The best method for job searching is to tap into your network of connections that will eventually lead to an open position that’s a good fit for you. If you are lucky enough to have well-connected friends or an established network, this is an easy step that involves shooting off emails to some old friends asking to reconnect and do you a favor. However, if you’re fresh out of college or entering into a new field, you must master the “cold email.”

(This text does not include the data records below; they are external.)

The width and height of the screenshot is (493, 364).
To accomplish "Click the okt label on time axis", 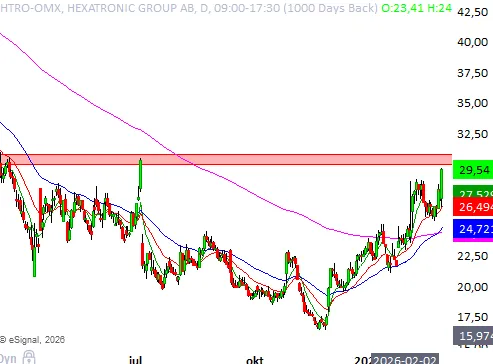I will (255, 360).
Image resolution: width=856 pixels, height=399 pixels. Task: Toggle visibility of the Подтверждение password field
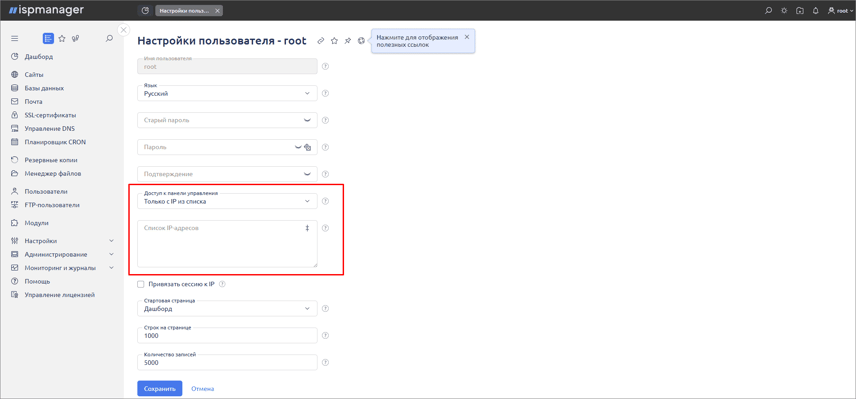coord(307,174)
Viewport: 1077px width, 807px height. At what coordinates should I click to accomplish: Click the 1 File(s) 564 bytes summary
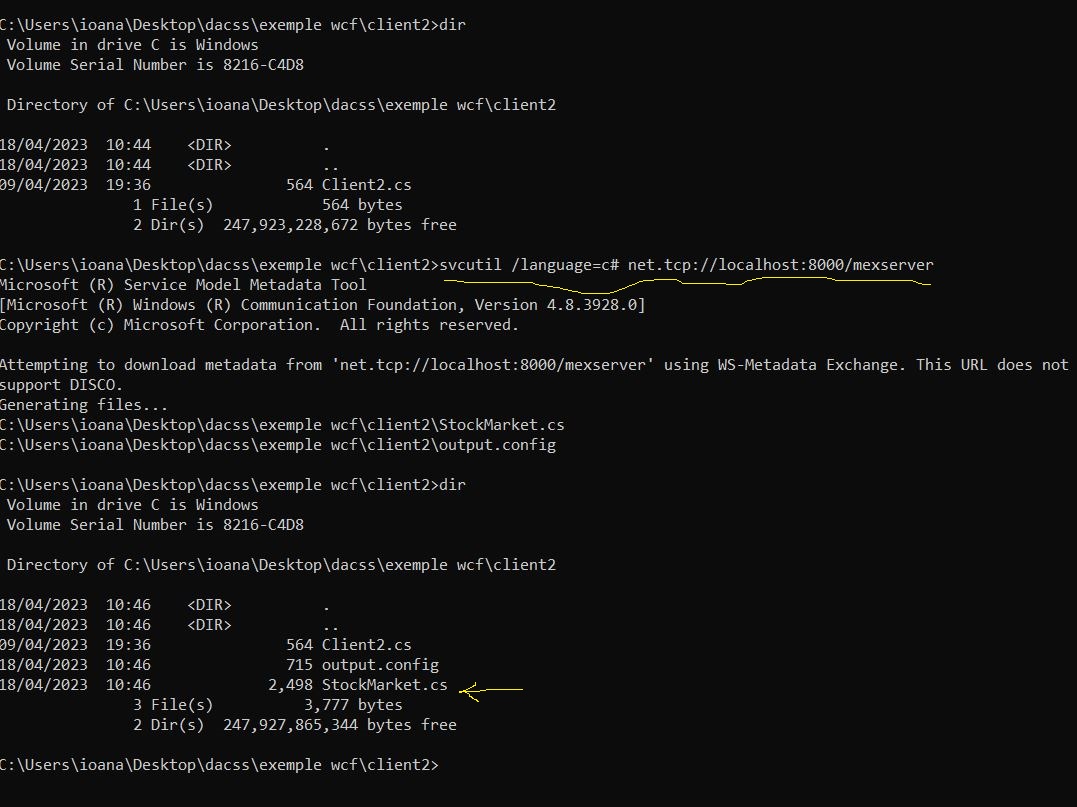(x=267, y=205)
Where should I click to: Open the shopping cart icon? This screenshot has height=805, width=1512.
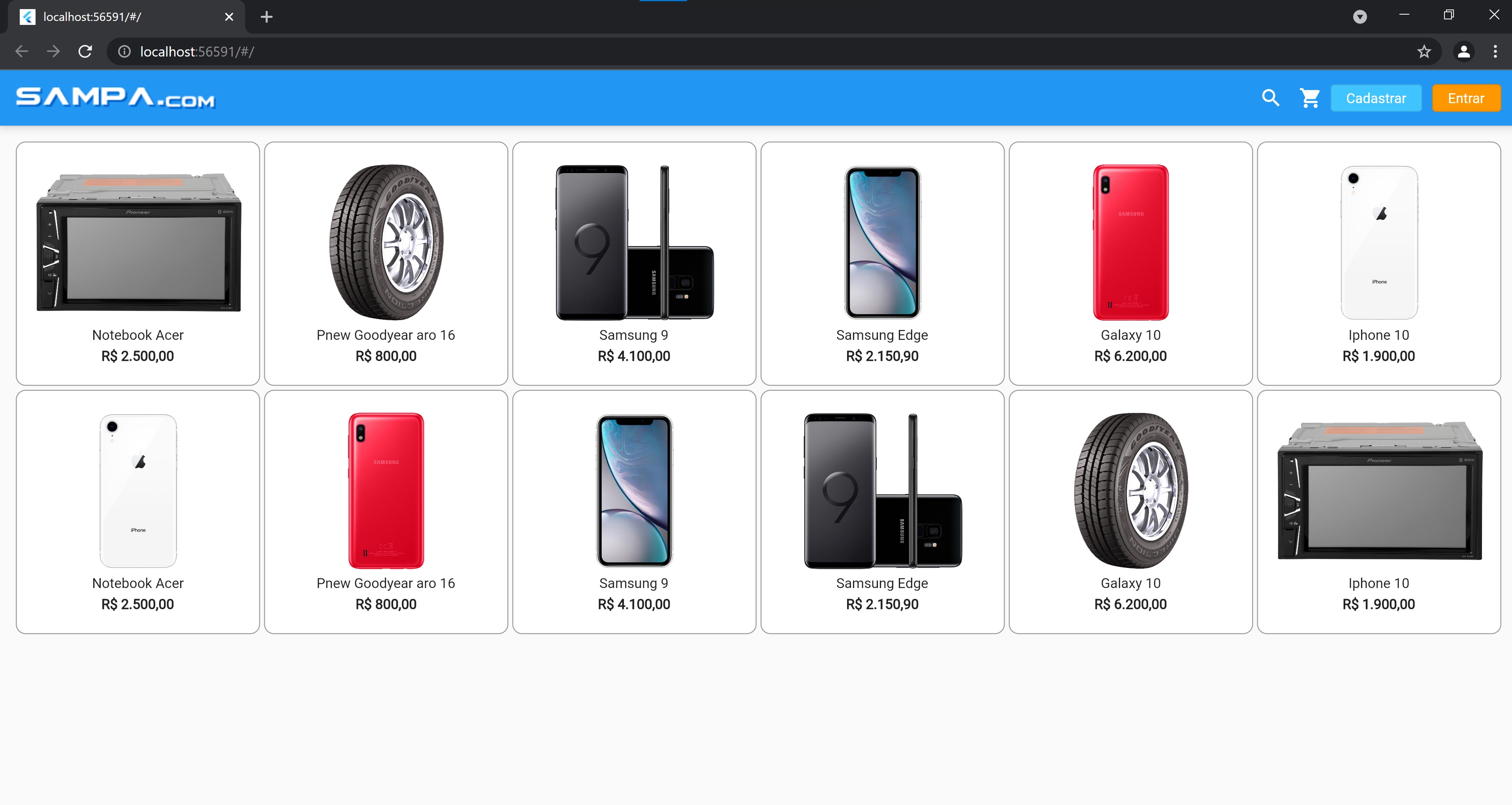(x=1309, y=98)
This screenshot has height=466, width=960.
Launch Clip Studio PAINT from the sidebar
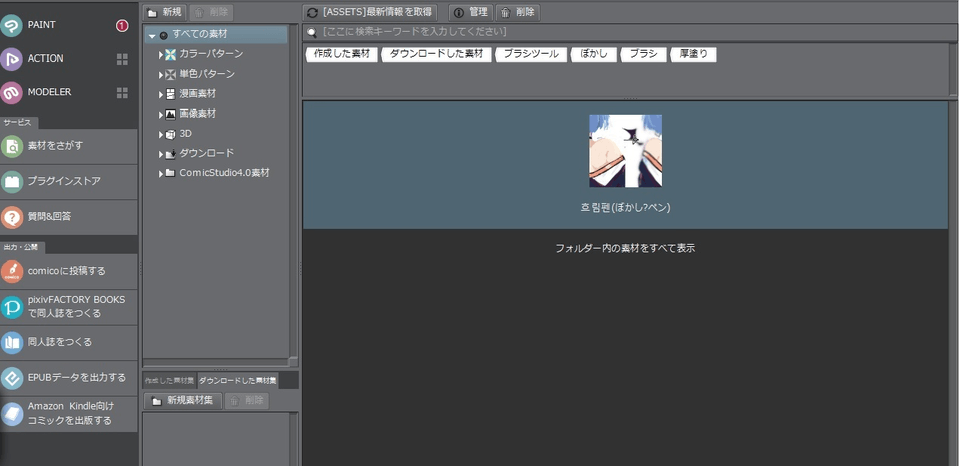pos(12,25)
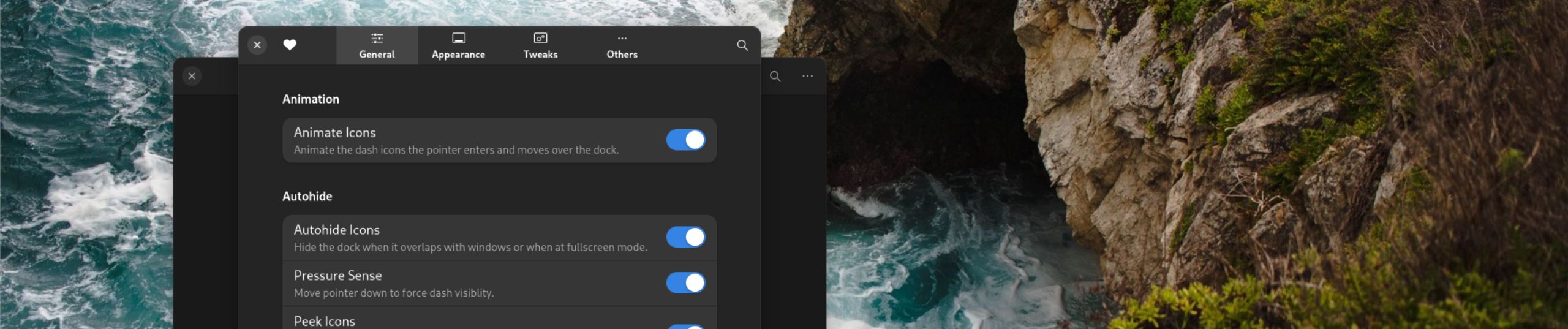
Task: Toggle the Pressure Sense switch
Action: [x=685, y=283]
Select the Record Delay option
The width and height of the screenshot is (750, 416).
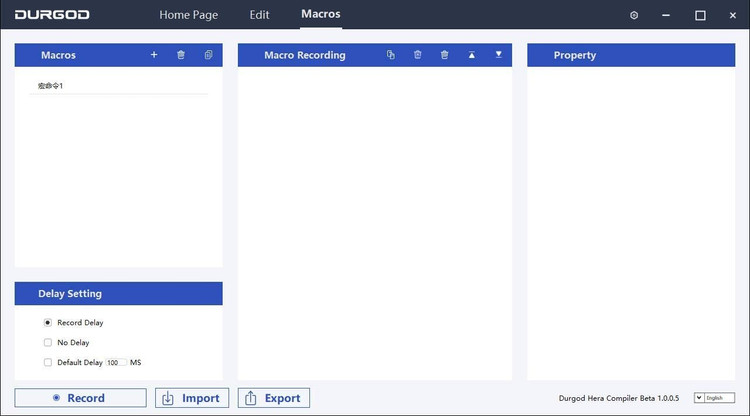point(48,323)
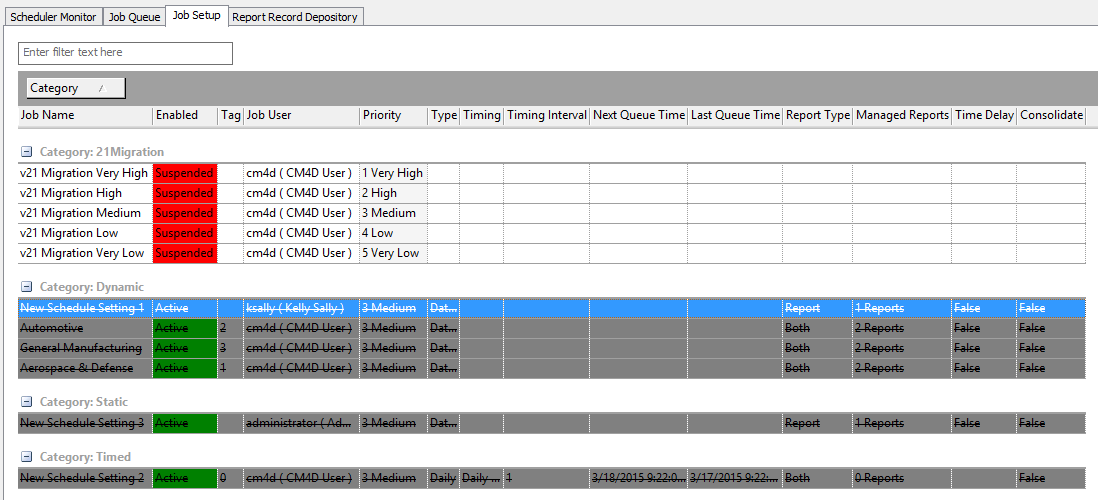Click the red Suspended cell for v21 Migration Low
Screen dimensions: 1098x500
pyautogui.click(x=184, y=233)
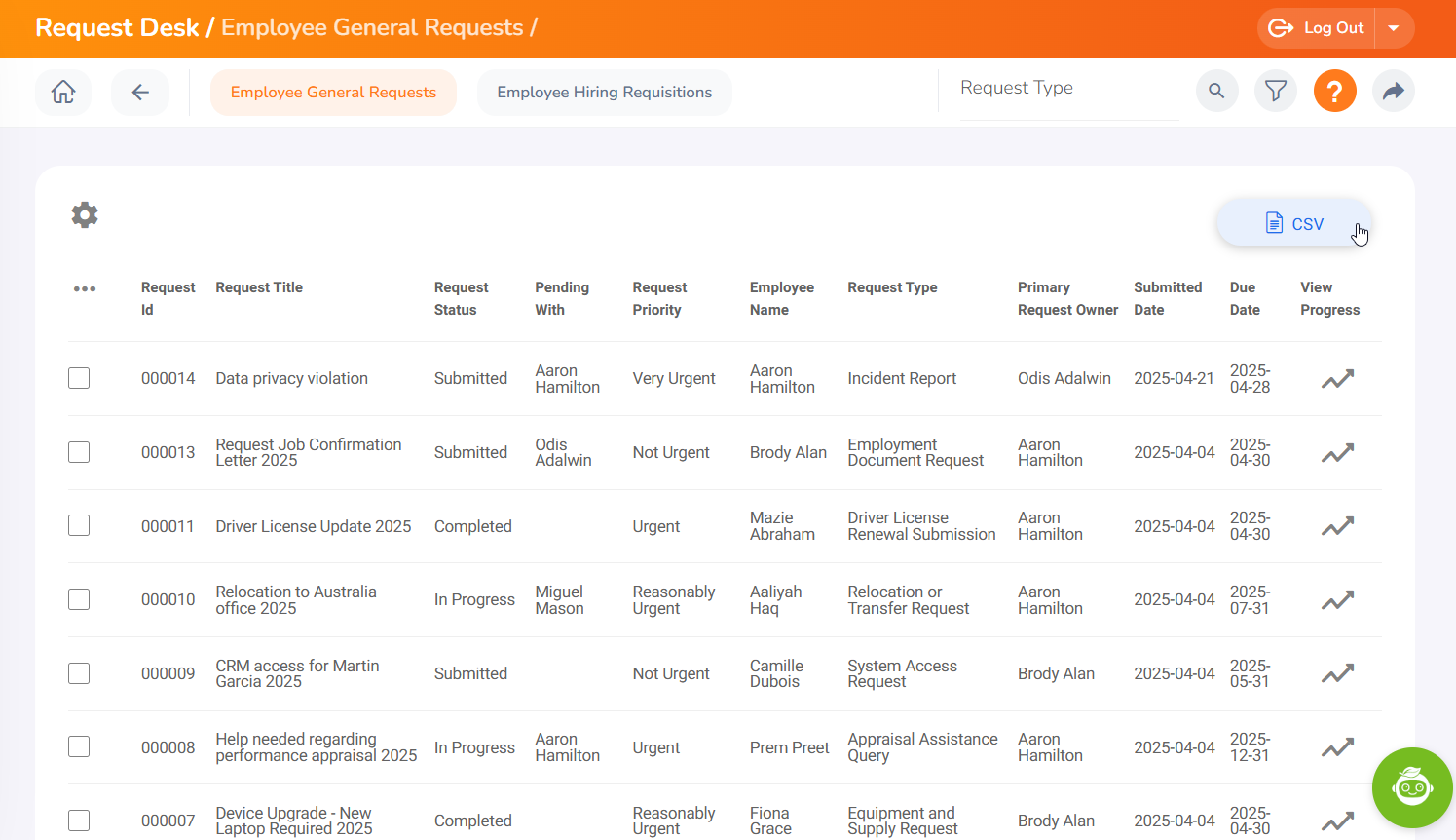1456x840 pixels.
Task: Open the filter funnel icon
Action: (1275, 91)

In marketing terms, cold e-mailing is the idea of emailing an unsolicited pitch to a journalist or potential client. When it comes to job searching, it’s the same concept – but instead of pitching a product, you are pitching yourself. Cold emails are tricky but important, and there are a few things to keep in mind if you want to be successful with your cold emailing efforts.

 

Research:

Before you even decide to cold-email someone, research him or her first. If the recipient isn’t associated with your desired field, you’d be wasting your time writing the email and theirs reading it. Additionally, you don’t want the recipient to think you copy and pasted the same email to a number of different people. Use your research to customize the email and show the recipient that you appreciate their work and what they can do for you.

Tone:

While the cold email is a professional tool, the tone shouldn’t be strictly business. By using a more conversational tone, you are able to humanize yourself and better relate to the recipient. However, you must be careful of seeming too casual to the point of disrespect. Finding a balance between professional and conversational can be difficult, but it’s important. Think business casual: you may not need a suit, but a t-shirt wouldn’t be appropriate.

Be Unique:

The marketing manager at your favorite tech startup has met and talked to countless budding professionals. Why should they take their time to help you out when they’ve already introduced so many others to their connections? You’re not the only one who needs a job, but you need to show why you’re the one who deserves it by standing out from the crowd. This doesn’t mean you should be flashy or exaggerate the truth. Find unique points that the recipient can relate to, similar to the Skills & Abilities section of your résumé. But remember: keep it brief. Give them enough to get them interested, and nothing more.

Straightforward:

If you want the recipient to agree to a coffee meeting or introduce you to their connections, just ask them to do it. The best way to get help is to make it easy for them to give it to you; and if they don’t know what you need, they can’t help you. This requires a bit of confidence. Don’t say, “maybe we can meet up some time” and expect them to set up a meeting. Be specific - ask if they want to take a coffee break at the Starbucks near their office on Monday afternoon next week. If you want an introduction, offer to send your résumé along in a separate email with a more professional ask for the introduction.

School Pride:

Are you looking for a job in the field you studied at your alma mater? There are likely other graduates from your school that are already successful in that field. Use this connection to your advantage – your college or university’s alumni network is an invaluable tool. Use your school’s alumni office to find contacts, and don’t be afraid to mention it in your cold email. Since you were both educated at the same place, they’re more likely to trust that you know the field well because you learned it the same way they did.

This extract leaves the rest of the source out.